───── Dataset entries ─────

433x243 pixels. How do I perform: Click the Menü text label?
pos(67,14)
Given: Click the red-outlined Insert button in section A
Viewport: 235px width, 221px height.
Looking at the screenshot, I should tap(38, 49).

─────

Exercise brief. Return every record exactly as it was given.

The answer.
433x243 pixels. How do I perform: Click the Menü text label?
pos(67,14)
Given: Click the red-outlined Insert button in section A
Viewport: 235px width, 221px height.
Looking at the screenshot, I should tap(38, 49).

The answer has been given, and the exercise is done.